#### [How to complete this task]
Excluding pictures, transcribe precisely the lines from the one containing "Where should I" to the final line of the listing below, inclusive, and nothing more.

━━━━━━━━━━━━━━━━━━━━

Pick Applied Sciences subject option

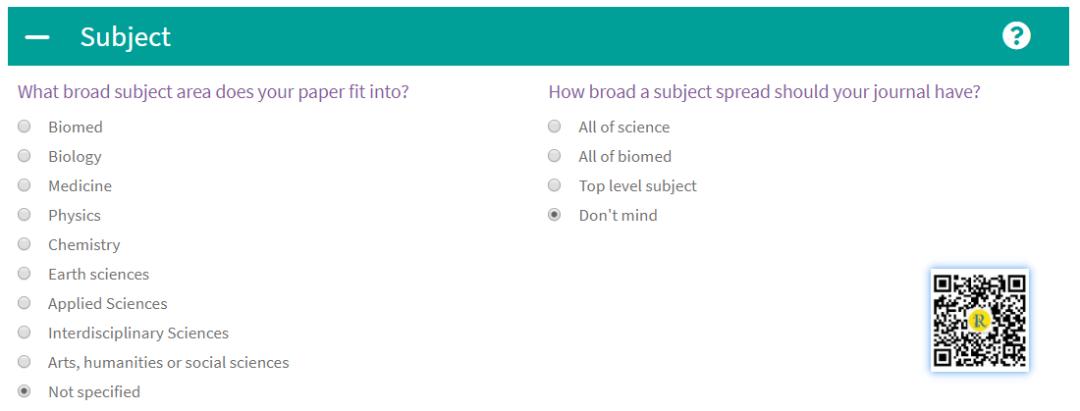point(24,304)
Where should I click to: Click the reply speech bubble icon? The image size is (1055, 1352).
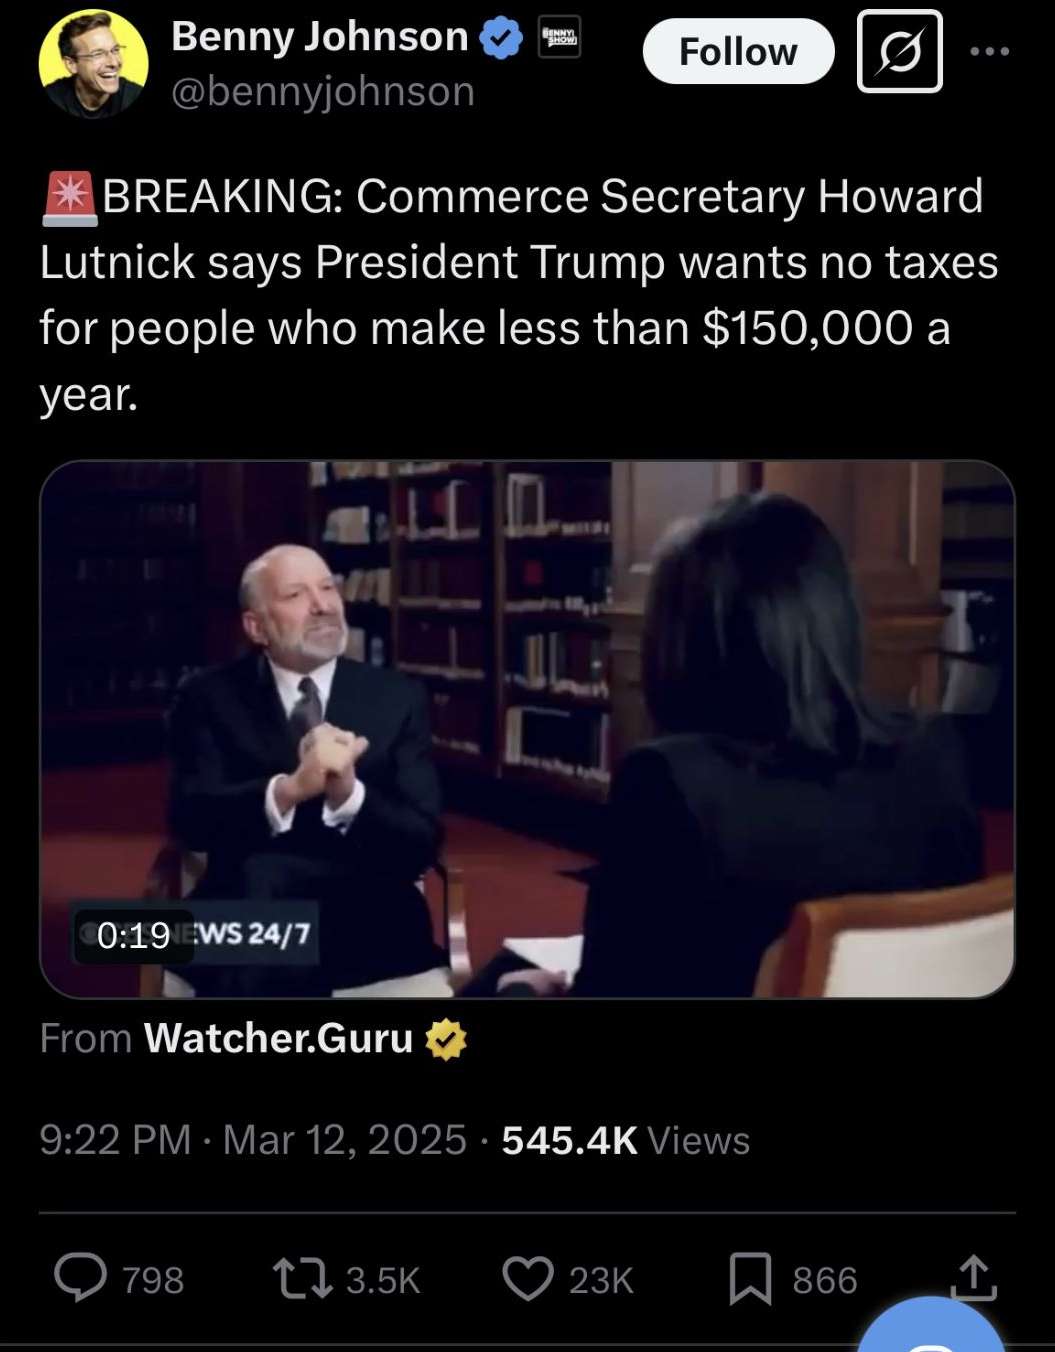[80, 1279]
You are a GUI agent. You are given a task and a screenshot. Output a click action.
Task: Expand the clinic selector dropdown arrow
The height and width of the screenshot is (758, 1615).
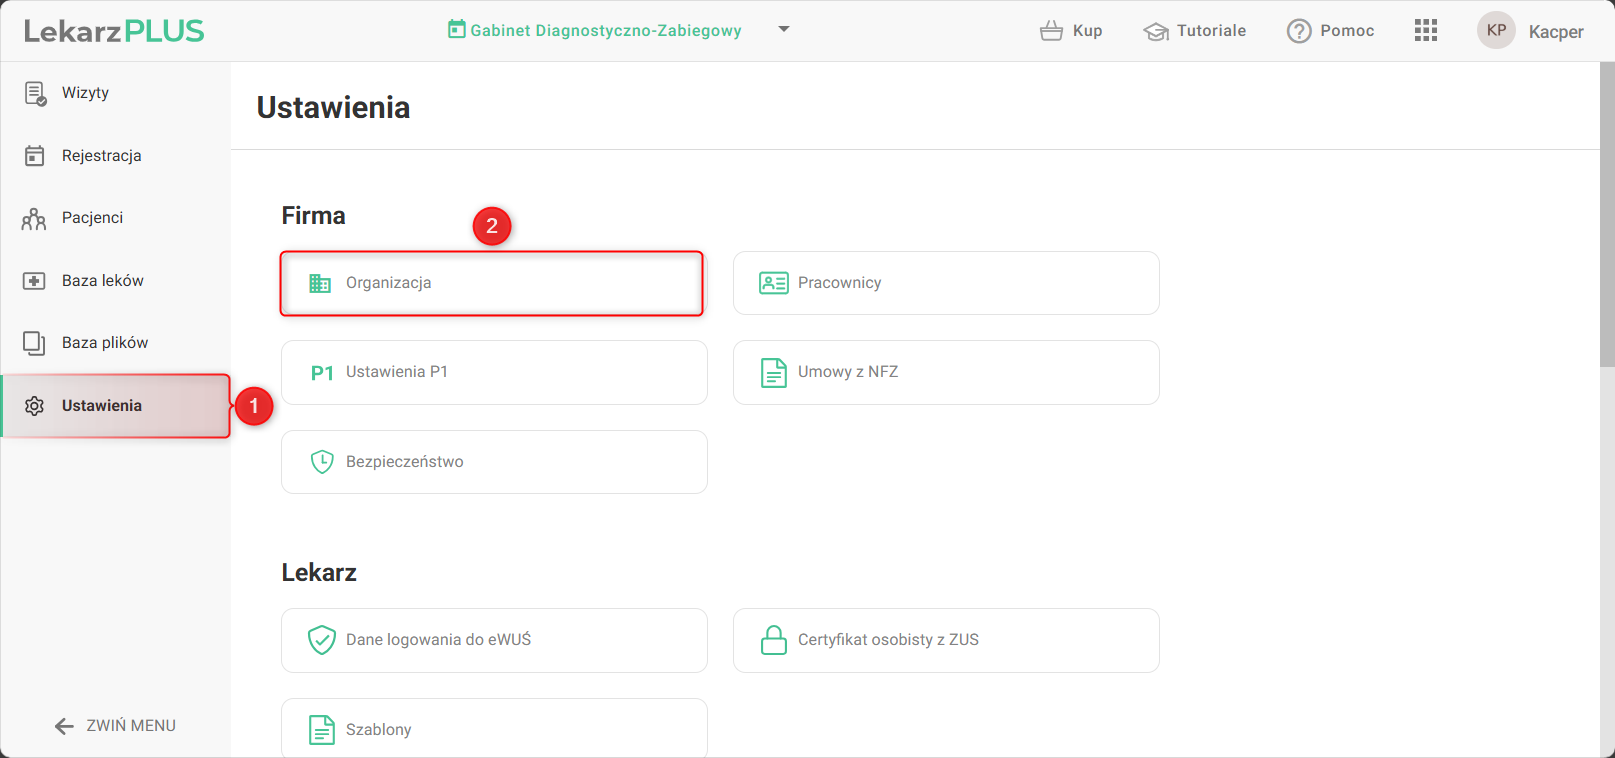point(784,30)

━━━━━━━━━━━━━━━━━━━━

#### [Solution to this exercise]
Where should I click to: Click the reply speech bubble icon? The image size is (1055, 1352).
[80, 1279]
You are a GUI agent. You are given a task and a screenshot. Output a click action.
Task: Expand the clinic selector dropdown arrow
The height and width of the screenshot is (758, 1615).
point(784,30)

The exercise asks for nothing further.